A partir de ahí la manera de enfocar este asunto puede ser más discutible cuando algunos, como los actuales gobernantes locales, la utilizan como excusa recurrente para justificar su inacción, aunque en parte lleven razón, y para atacar al PSOE como arma descalificadora, aunque también en este caso les acompañe parte de razón. Pero cabe algo más que parapetarse en la herencia.
Por otro lado el PSOE pretende minimizar la herencia recordando que ellos también heredaron y presumiendo de todo lo que han hecho para Daimiel a costa de incrementar esa deuda. No puedo olvidarme de aquella defensa que hizo el exconcejal Isidro Fernández de Marcos comparándolo con quien se compra una casa estupenda, con todas las comodidades y lujos y luego tiene que irla pagando durante décadas de hipoteca, porque precisamente ese es el error, haber hipotecado excesivamente al municipio con obras necesarias pero también otras prescindibles; con servicios necesarios pero también otros prescindibles; con esa propensión a no acomodar a la realidad las inversiones y caer en ciertos delirios de grandeza. ¿Para qué se quiere una casa con siete baños si sólo viven cuatro personas?, ¿en función de que alguna vez vivan quince cuando ni se da la oportunidad ni la circunstancia real?

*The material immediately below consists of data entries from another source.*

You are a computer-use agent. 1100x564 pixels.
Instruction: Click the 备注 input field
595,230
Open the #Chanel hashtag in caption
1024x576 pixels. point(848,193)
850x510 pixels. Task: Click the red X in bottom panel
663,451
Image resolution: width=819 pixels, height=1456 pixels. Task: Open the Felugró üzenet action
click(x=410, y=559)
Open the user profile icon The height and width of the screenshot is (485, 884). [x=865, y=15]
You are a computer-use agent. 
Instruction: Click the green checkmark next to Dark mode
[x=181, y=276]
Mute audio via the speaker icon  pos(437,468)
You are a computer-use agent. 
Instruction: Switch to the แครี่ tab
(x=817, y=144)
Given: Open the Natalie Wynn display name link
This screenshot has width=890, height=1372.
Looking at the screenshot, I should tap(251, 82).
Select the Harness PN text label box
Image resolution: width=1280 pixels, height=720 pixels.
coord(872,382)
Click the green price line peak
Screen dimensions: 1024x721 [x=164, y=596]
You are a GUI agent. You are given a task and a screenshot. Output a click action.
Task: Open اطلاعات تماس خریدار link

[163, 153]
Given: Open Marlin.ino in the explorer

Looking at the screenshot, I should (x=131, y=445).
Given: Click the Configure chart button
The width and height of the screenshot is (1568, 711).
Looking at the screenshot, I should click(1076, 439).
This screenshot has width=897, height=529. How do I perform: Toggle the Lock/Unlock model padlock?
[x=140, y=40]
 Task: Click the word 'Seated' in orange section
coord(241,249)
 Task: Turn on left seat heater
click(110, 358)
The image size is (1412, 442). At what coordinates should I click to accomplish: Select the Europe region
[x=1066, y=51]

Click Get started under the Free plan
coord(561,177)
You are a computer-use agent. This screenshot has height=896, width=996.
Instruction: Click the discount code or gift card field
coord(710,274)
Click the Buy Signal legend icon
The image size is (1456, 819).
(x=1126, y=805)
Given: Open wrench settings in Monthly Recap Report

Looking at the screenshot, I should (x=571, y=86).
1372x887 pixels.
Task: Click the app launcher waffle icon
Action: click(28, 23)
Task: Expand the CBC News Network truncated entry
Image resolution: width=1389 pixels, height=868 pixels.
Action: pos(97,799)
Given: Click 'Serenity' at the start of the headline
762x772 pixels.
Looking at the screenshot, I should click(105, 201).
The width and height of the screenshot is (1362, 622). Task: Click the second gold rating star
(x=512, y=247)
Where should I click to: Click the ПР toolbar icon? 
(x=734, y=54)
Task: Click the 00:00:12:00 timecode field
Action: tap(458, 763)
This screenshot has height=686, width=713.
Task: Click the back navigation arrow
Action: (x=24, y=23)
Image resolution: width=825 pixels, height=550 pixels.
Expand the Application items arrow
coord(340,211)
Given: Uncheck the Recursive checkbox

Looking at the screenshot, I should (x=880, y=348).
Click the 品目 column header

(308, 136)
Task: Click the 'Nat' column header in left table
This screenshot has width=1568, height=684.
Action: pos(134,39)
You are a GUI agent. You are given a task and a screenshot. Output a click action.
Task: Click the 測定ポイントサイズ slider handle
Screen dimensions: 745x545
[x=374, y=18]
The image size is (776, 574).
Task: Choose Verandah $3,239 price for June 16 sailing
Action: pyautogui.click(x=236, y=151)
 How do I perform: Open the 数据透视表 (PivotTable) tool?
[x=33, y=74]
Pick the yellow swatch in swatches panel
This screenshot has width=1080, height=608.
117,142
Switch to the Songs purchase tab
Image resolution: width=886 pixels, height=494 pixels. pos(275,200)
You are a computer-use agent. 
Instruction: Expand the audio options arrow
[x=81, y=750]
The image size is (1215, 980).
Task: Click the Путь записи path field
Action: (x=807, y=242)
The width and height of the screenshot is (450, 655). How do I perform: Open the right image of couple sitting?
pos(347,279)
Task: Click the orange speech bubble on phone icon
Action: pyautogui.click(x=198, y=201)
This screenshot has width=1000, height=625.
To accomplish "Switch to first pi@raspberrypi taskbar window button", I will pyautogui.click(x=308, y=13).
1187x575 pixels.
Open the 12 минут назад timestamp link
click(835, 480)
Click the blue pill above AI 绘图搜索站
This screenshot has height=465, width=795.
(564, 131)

La herencia está ahí. Leo promete recordársela a Cristina a cada ocasión y Cristina le achacará que siempre se esconda Leo en esa historia. Pero la herencia está ahí, insisto, como una realidad evidente, ni para cobijarse en ella ni para atacar desde ella, sino para manejar la forma de ir reduciéndola sin que paralice cualquier iniciativa, porque esa herencia recibida va a estar ahí durante muchos años y hace falta algo más que lamentarse. Porque, lo terrible, es que los daimieleños somos los herederos de esa deuda, no el PP ni quienes puedan gobernar en el futuro si no es el PP, y quienes la van a pagar son los daimieleños, y a quienes más perjudica que exista esa deuda es a los daimieleños. Aunque curiosamente los ciudadanos de Daimiel se quejan menos que el PP y utilizan menos que el PSOE este lastre que les ha venido a través de gestiones poco brillantes.